No ha de sorprender un rechazo tan profundo y unánime hacia Sendero Luminoso y su fundador: la cadena de atrocidades cometidas en sus 12 años de actividad (1980-92) pertenecen a la categoría de lo deshumano y no podrán jamás ser olvidadas. Un eficaz botón de muestra es la matanza de Lucanamarca (1983), en la provincia de Ayacucho, donde 69 comuneros fueron masacrados con hachas, palos, piedras y armas de fuego porque en la zona se había matado a un mando senderista. Esta cruel matanza, donde perdieron la vida 18 niños, les valió una sentencia de cadena perpetua a Guzmán y a su compañera, Elena Iparraguirre, todavía detenida.

El hecho de que Abimael Guzmán –el Presidente Gonzalo en la nomenclatura senderista–, un profesor de filosofía muy politizado, se reclamara partidario de una ideología tan respetable como el maoísmo, no lo exime de los crímenes cometidos. Su concepción política es una trágica caricatura del maoísmo, su pensamiento Gonzalo es una burda imitación de El libro rojo de Mao, una estrategia más genocida que comunista.

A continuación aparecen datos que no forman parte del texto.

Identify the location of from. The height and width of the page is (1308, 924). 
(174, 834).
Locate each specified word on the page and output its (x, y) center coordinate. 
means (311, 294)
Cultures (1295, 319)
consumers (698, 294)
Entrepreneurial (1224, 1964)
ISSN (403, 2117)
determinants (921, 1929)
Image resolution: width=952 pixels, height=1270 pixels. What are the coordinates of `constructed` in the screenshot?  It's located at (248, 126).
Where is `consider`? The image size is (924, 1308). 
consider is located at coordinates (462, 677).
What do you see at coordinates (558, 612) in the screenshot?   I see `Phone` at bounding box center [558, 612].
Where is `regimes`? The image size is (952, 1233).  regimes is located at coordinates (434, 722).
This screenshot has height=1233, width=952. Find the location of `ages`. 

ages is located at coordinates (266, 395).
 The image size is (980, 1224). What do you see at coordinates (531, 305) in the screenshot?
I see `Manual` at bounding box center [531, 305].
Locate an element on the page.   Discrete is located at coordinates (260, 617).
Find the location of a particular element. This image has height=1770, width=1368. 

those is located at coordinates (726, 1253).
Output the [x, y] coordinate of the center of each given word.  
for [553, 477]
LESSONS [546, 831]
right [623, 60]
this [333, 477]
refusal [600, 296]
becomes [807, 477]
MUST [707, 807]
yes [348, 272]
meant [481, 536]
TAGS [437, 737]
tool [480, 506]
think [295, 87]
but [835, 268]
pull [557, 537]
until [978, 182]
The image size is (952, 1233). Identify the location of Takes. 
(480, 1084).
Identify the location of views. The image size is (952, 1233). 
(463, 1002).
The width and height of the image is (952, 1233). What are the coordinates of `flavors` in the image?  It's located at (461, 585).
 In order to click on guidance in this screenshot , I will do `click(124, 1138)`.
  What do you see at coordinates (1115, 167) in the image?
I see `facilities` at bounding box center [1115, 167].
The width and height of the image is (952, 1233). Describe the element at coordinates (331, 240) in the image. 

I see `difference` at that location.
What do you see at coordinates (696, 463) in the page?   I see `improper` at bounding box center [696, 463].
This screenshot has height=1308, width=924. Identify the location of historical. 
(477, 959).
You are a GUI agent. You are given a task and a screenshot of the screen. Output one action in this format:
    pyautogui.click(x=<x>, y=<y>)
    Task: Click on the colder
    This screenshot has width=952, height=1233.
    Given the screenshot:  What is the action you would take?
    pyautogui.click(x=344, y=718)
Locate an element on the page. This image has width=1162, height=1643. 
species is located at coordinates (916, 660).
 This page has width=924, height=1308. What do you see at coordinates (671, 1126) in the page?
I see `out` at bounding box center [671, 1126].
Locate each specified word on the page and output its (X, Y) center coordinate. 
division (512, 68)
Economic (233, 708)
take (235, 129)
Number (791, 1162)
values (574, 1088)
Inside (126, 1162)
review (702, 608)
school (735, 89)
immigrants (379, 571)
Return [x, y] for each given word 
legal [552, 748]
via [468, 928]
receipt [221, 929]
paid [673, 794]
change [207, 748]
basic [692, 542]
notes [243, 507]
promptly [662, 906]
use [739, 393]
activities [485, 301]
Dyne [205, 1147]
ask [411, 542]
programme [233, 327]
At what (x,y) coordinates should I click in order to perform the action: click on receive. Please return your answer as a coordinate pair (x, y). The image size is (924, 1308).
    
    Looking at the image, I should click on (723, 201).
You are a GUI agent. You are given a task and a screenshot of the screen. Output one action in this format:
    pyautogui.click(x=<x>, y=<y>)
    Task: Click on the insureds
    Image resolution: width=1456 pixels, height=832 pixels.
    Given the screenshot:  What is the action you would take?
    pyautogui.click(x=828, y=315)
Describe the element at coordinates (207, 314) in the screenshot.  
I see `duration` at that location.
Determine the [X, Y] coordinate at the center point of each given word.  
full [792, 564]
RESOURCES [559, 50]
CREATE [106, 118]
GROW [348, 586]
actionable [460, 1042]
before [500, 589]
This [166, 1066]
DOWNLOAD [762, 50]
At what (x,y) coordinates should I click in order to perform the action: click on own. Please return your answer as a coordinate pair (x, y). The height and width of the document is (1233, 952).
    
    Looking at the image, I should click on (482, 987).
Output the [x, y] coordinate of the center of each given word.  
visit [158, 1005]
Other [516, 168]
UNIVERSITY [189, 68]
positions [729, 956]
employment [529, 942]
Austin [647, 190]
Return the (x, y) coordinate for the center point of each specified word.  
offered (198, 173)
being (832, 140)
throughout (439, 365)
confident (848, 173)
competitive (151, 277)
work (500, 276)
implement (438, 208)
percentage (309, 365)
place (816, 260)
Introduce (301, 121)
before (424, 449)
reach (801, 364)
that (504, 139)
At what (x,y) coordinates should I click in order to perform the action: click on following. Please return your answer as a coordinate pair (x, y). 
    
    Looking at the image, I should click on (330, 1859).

De hecho, el senderismo –y en esto colinda con el polpotismo de los khmer rojos– es al comunismo como el Ku Klux Klan es al cristianismo. Más que desviaciones, parecen ser gusanos de la manzana, desafortunadamente aprovechados por las derechas para embarrar todo lo que huela a izquierda y progresismo.

En estos días, se ven con más claridad que nunca los efectos de la demonización excesiva –y en parte instrumental– de que ha sido objeto el senderismo: el debate central parece ocuparlo la cuestión de qué hacer con el cadáver de Abimael Guzmán: ni que fuera un vampiro a quien plantar una estaca. Una gran parte de la opinión pública piensa que sus restos deberían ser incinerados y lanzados al mar para evitar que se le rinda culto, pero el presidente Pedro Castillo ha delegado la decisión a la Fiscalía de la nación.

La Comisión de la Verdad y Reconciliación, que trató de reconstruir el cuadro más verosímil de la guerra entre Sendero y el Estado, afirma en su informe final de 2003 que 46 por ciento de los 69 mil 280 muertos y desaparecidos, víctimas del conflicto armado, han sido producidos por el Partido Comunista del Perú-Sendero Luminoso; 30 por ciento provocados por agentes del Estado y 24 por ciento por otros agentes o circunstancias.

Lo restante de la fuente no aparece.